The first serious consideration of a SAM development project was a series of conversations that took place in Germany during 1941. In February, Friederich Halder proposed a "flak rocket" concept, which led Walter Dornberger to ask Wernher von Braun to prepare a study on a guided missile able to reach between 15000 and 18000 m altitude. Von Braun became convinced a better solution was a crewed rocket interceptor, and said as much to the director of the T-Amt, Roluf Lucht, in July. The directors of the Luftwaffe flak arm were not interested in crewed aircraft, and the resulting disagreements between the teams delayed serious consideration of a SAM for two years.

Von Axthelm published his concerns in 1942, and the subject saw serious consideration for the first time; initial development programs for liquid- and solid-fuel rockets became part of the Flak Development Program of 1942. By this point serious studies by the Peenemünde team had been prepared, and several rocket designs had been proposed, including 1940's Feuerlilie, and 1941's Wasserfall and Henschel Hs 117 Schmetterling. None of these projects saw any real development until 1943, when the first large-scale raids by the Allied air forces started. As the urgency of the problem grew, new designs were added, including Enzian and Rheintochter, as well as the unguided Taifun which was designed to be launched in waves.
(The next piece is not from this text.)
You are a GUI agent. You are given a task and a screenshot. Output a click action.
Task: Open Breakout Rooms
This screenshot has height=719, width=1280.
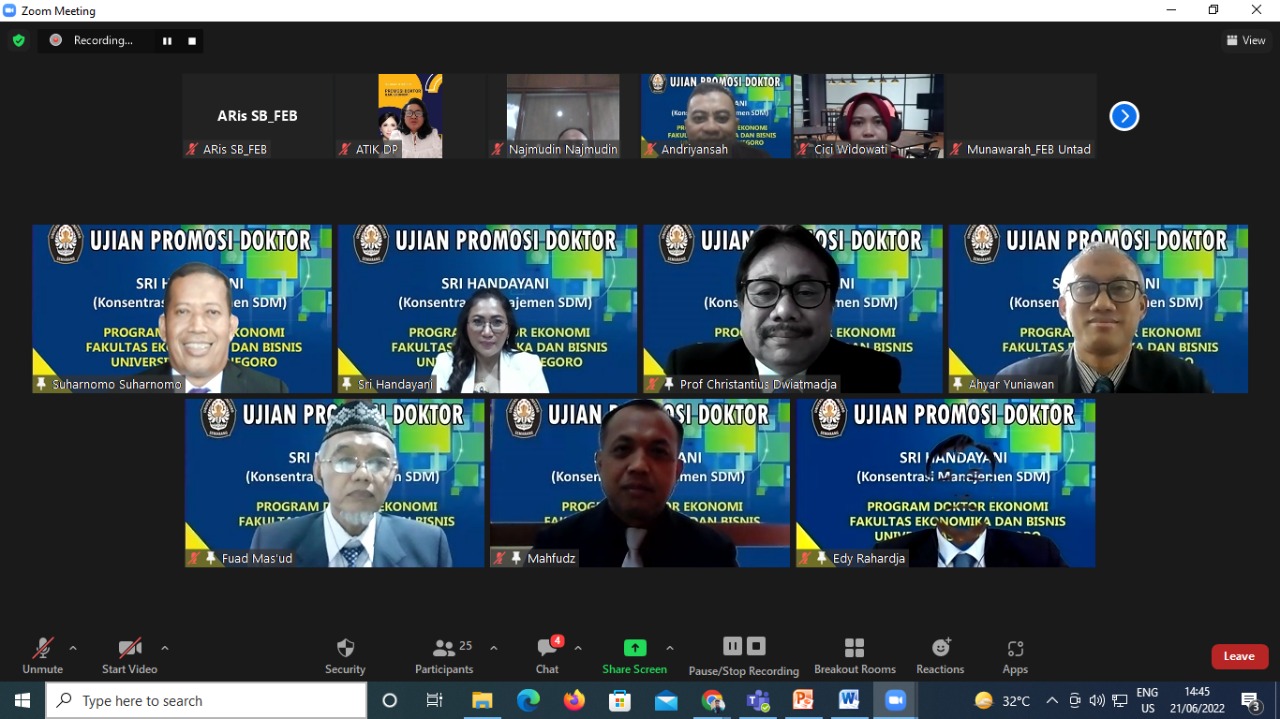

In general, these designs could be split into two groups. One set of designs would be boosted to altitude in front of the bombers and then flown towards them on a head-on approach at low speeds comparable to crewed aircraft. These designs included the Feuerlilie, Schmetterling and Enzian. The second group were high-speed missiles, typically supersonic, that flew directly towards their targets from below. These included Wasserfall and Rheintochter. Both types used radio control for guidance, either by eye, or by comparing the returns of the missile and target on a single radar screen. Development of all these systems was carried out at the same time, and the war ended before any of them was ready for combat use. The infighting between various groups in the military also delayed development. Some extreme fighter designs, like the Komet and Natter, also overlapped with SAMs in their intended uses.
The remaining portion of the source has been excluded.